Von Andreas Liebmann

Sie trägt ihre Haare offen. Das soll nun nicht das Letzte sein, was über die Sportlerin Mareen Kalis zu erzählen ist, trotzdem ist dieser Anblick ungewohnt. In jedem ihrer Rennen hat man sie an ihren blonden, geflochtenen Zöpfen erkannt. Ihr Markenzeichen, seit vielen Jahren. Mit ihnen ist die 800-Meter-Läuferin aus München dreimal Dritte bei deutschen Meisterschaften geworden, dreimal Staffelsiegerin, zweimal U-23-Meisterin; einmal Achte, einmal Siebte bei Nachwuchs-Weltmeisterschaften; Dritte bei den Olympischen Jugendspielen.

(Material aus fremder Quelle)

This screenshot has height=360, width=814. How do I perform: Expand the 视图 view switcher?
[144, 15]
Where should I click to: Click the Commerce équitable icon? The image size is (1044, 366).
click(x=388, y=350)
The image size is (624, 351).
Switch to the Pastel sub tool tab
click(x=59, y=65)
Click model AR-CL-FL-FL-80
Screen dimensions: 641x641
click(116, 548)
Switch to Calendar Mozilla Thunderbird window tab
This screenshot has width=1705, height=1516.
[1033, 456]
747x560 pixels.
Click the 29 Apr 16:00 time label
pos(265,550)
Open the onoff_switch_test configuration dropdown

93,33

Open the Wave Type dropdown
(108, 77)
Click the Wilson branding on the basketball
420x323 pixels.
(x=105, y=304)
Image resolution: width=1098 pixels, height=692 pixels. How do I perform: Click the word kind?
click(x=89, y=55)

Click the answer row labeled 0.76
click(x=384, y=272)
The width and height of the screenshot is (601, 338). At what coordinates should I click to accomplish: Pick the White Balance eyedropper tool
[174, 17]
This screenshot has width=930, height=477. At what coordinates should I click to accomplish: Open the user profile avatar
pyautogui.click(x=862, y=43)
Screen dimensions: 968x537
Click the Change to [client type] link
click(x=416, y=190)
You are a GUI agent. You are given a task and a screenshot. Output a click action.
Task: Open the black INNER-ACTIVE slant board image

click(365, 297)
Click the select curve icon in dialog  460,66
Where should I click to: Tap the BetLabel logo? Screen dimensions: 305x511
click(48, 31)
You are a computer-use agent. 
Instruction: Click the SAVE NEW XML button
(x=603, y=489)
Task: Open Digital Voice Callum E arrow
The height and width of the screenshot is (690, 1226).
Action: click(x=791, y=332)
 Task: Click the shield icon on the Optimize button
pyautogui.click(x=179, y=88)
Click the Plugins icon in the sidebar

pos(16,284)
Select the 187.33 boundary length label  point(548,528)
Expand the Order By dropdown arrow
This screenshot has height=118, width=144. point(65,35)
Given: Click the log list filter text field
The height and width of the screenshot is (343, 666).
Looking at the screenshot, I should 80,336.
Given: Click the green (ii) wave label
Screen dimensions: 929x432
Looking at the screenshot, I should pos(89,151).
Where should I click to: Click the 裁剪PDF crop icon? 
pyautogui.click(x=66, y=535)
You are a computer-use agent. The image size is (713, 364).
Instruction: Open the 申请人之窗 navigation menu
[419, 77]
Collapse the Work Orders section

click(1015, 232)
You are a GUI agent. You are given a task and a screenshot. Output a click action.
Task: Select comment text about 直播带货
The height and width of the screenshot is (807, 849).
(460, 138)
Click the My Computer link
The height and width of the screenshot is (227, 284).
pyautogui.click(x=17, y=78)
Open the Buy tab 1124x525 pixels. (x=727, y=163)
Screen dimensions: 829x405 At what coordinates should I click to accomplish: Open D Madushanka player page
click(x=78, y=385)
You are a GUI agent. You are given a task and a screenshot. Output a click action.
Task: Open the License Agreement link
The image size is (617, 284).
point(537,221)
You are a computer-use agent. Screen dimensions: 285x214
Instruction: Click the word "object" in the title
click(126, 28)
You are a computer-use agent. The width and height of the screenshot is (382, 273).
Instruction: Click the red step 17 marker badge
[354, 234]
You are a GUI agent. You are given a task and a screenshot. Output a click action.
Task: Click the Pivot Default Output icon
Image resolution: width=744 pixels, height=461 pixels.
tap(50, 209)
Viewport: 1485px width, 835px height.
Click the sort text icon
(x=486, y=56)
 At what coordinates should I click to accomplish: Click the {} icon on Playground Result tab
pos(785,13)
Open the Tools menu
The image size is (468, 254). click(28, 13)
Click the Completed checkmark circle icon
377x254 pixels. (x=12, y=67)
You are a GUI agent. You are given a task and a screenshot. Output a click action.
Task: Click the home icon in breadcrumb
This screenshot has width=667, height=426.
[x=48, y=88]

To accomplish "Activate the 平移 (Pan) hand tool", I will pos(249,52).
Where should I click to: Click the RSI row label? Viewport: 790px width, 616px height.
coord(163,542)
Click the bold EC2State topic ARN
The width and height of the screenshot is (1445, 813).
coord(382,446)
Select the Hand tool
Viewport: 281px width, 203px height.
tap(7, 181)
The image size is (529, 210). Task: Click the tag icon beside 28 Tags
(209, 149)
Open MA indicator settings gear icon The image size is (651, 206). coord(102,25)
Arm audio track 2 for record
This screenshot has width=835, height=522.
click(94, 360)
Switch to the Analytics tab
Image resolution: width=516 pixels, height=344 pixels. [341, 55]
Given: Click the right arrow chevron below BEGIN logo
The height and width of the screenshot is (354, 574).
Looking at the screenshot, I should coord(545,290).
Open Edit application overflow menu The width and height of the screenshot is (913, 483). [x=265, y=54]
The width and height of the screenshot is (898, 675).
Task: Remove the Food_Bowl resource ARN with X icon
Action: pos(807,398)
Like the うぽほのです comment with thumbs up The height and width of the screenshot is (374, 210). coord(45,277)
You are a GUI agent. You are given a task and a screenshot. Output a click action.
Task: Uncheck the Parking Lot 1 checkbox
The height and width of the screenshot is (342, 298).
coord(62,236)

Sie sind schon viel herumgekommen, sie und ihre Zöpfe.

Nun also schwingen die schulterlangen, blonden Haare ein wenig über dem grauen Sportshirt hin und her, während ihre Besitzerin kurz nachdenkt. Dann antwortet sie, dass sie nach diesem Wochenende vermutlich "eine Mischung aus Melancholie und Erleichterung" erfassen werde. Denn zumindest zu Wettkampfzwecken wird sie sich bei den deutschen Hallenmeisterschaften in Leipzig zum letzten Mal diese Zöpfe flechten. Mareen Kalis ist 22, und sie hat beschlossen, ihre Karriere zu beenden.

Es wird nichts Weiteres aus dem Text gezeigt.